Eu quero cuspir na sua cara.
É, isso mesmo.
Quero cuspir todas as lágrimas, mágoas, noites mau dormidas, dores de cabeça e um tudo o mais bem no meio da sua cara, por você feito com que eu esquecesse que existia algo além daquele cobertor azul, daquele papel de parede com cheiro de café, com um sorriso e uns sussurros furtivos que eram um mundo em si mesmos. Quero te dar um murro na boca do estômago, daqueles feios mesmo, que fazem as lembranças voarem num despejar de dor lacinante. Igual àquele murro de palavras que você me deu num dia úmido e frio. Você desceu o meio fio da calçada e me deixou inerte de palavra enquanto as gotas começaram a embaraçar meu cabelo e disfarçar minhas lágrimas. Aquele murro do adeus.
Se existem cinco estágios para isso, meu amor, eu definitivamente estou no da raiva. As almas resignadas que me perdoem, mas hoje quero arrebentar seu nariz de reboco, só porque você se bordou t-o-d-o na droga da minha casa i-n-t-e-i-r-a. Quero demolir esse castelo de cartas, de fotos, de eu-e-você, começando pela base daquele cantinho m-a-l-d-i-t-o no meu quarto onde guardei nossa caixa de retalhos.
Quero queimar suas cartas. De verdade. E cozinhar você junto, como uma bruxa má mexendo o caldeirão.
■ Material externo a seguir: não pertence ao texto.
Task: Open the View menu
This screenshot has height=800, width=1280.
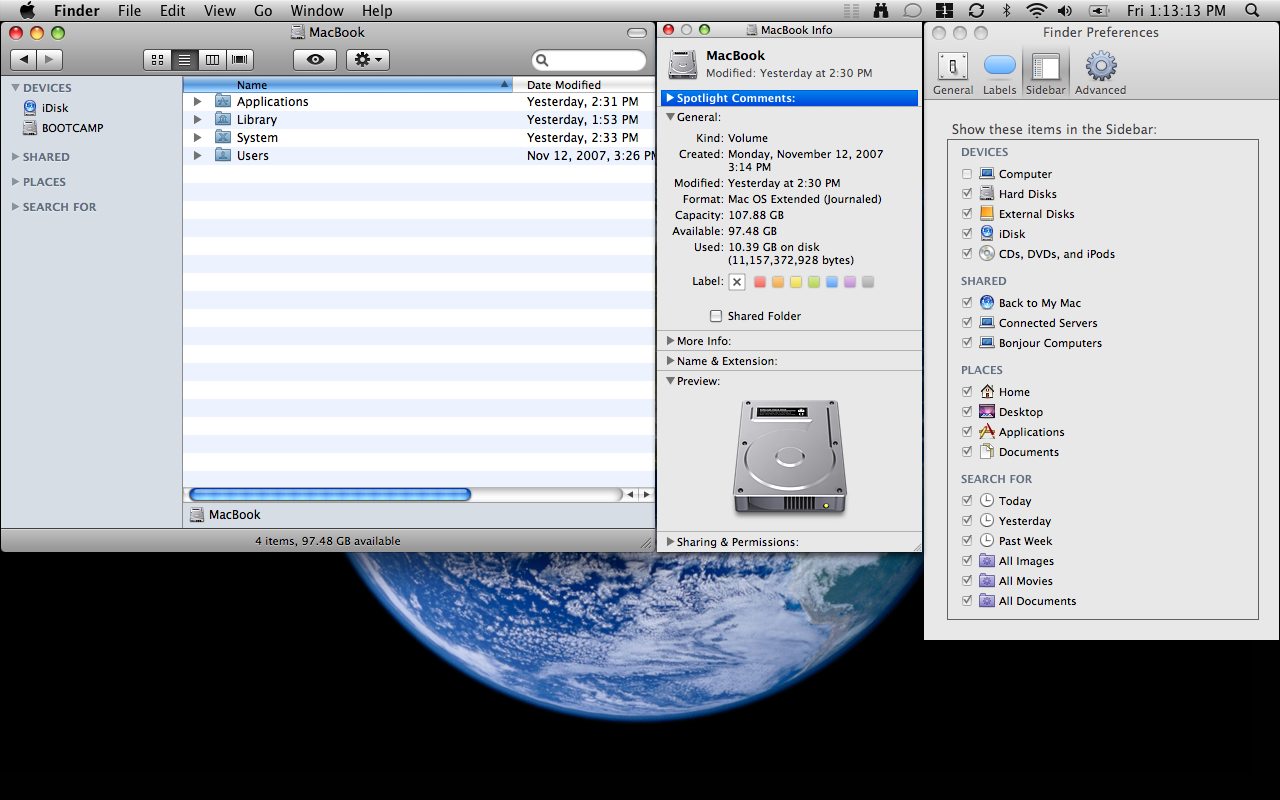Action: [x=219, y=11]
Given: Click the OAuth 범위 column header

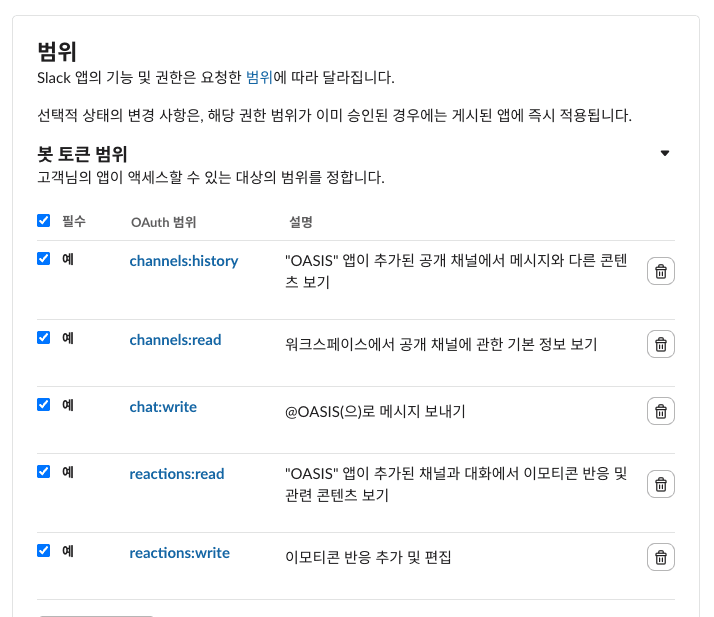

Quero jogar as cinzas do nosso amor cremado no Arpoador, só para me certificar de que você se perca e morra afogado, afundando no esquecimento surdo no mar. Quero te asfixiar, da mesma forma que você fez comigo quando disse que nosso 1+1 nunca seria dois, porque você não era um mas era meio, e eu seria para sempre uma inteira. Inteira de mim, sem espaço pra você.
Eu quero te rasgar, igualzinho como você fez comigo quando não bateu o olho em mim para pegar as suas tralhas no meu apartamento, mas mandou algum infeliz ir lá buscar e trazer os pedaços da minha vida que estavam contigo dentro de bolsas de papel. Você empacotou tudinho, até aquele meu caderninho de capa verde que você jurava não saber onde estava, as minhas meias furadas, a escova de cabelo sem metade das cerdas, o shampoo da farmácia da esquina e meu vestido lilás. T-u-d-o. Deixei o pobre coitado catar a casa inteira atrás das suas porcarias, daquela sua camisa velha e mal-lavada de uma banda hipster qualquer, daquele seu violão desafinado, dos seus jogos estúpidos. Deixei, enquanto ridiculamente tentava na varanda ao mesmo tempo acender um cigarro e conter os soluços para não parecer tão tola. Tão incrivelmente tola.Naquele dia, quando ele saiu nos últimos raios salpicados de crepúsculo, eu senti como se um caminhão tivesse me atropelado. Cambaleei bêbada de dor, tristeza e angústia até o quarto e me atirei na cama chorando copiosamente. Depois de tudo, tudo... Isso? É sério? É o melhor que você pode fazer?
Naquele dia dei um basta na agonia, e agora de passo em passo por entre a negação, a raiva, a barganha, a depressão e a aceitação estou indo de encontro a um amanhã melhor sem você.